■ EXERCISE REQUIREMENTS ■
Could you copy exactly the lines from the one containing "Click the cut-off" through the last line of the records below, and nothing else?

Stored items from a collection
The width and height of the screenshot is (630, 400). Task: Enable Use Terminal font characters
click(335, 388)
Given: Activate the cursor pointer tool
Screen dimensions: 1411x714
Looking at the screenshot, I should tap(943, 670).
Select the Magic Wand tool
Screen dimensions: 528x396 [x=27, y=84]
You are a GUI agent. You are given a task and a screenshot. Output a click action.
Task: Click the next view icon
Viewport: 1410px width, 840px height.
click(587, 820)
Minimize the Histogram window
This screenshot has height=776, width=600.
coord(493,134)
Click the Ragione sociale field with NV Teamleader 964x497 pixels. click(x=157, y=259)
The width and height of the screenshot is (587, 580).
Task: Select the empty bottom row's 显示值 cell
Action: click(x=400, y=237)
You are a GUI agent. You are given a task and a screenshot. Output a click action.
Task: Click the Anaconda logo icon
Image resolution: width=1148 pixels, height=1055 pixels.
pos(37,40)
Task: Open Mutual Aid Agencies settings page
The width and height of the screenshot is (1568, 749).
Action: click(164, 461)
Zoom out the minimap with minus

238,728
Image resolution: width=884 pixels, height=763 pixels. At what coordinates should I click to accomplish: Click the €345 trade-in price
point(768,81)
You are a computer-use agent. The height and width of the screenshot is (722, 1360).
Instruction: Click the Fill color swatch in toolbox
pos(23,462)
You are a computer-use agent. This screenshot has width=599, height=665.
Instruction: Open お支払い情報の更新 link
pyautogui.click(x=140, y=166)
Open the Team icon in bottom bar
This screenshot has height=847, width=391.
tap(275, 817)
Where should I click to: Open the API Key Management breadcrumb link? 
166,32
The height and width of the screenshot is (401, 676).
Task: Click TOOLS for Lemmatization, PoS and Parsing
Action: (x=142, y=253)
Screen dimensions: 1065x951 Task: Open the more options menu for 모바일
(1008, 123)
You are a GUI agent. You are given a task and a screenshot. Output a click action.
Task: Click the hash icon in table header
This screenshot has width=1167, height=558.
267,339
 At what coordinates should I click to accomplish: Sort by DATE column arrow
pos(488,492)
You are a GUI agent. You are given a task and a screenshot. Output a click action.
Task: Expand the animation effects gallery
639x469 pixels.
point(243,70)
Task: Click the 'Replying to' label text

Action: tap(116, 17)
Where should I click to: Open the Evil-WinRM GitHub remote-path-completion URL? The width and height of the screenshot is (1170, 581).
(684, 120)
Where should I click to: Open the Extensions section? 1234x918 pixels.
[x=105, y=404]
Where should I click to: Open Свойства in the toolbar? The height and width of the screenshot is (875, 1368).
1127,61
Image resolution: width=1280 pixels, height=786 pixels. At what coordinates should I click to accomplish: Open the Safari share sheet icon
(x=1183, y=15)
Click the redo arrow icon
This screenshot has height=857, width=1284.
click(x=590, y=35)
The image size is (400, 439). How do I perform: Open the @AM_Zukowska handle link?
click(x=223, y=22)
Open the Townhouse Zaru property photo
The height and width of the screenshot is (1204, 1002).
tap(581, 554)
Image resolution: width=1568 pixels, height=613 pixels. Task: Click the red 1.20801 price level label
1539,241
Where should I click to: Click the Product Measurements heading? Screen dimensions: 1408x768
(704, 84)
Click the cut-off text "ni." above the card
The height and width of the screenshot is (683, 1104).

■ COMPLETED EXERCISE ■
Click the cut-off text "ni." above the card
The height and width of the screenshot is (683, 1104).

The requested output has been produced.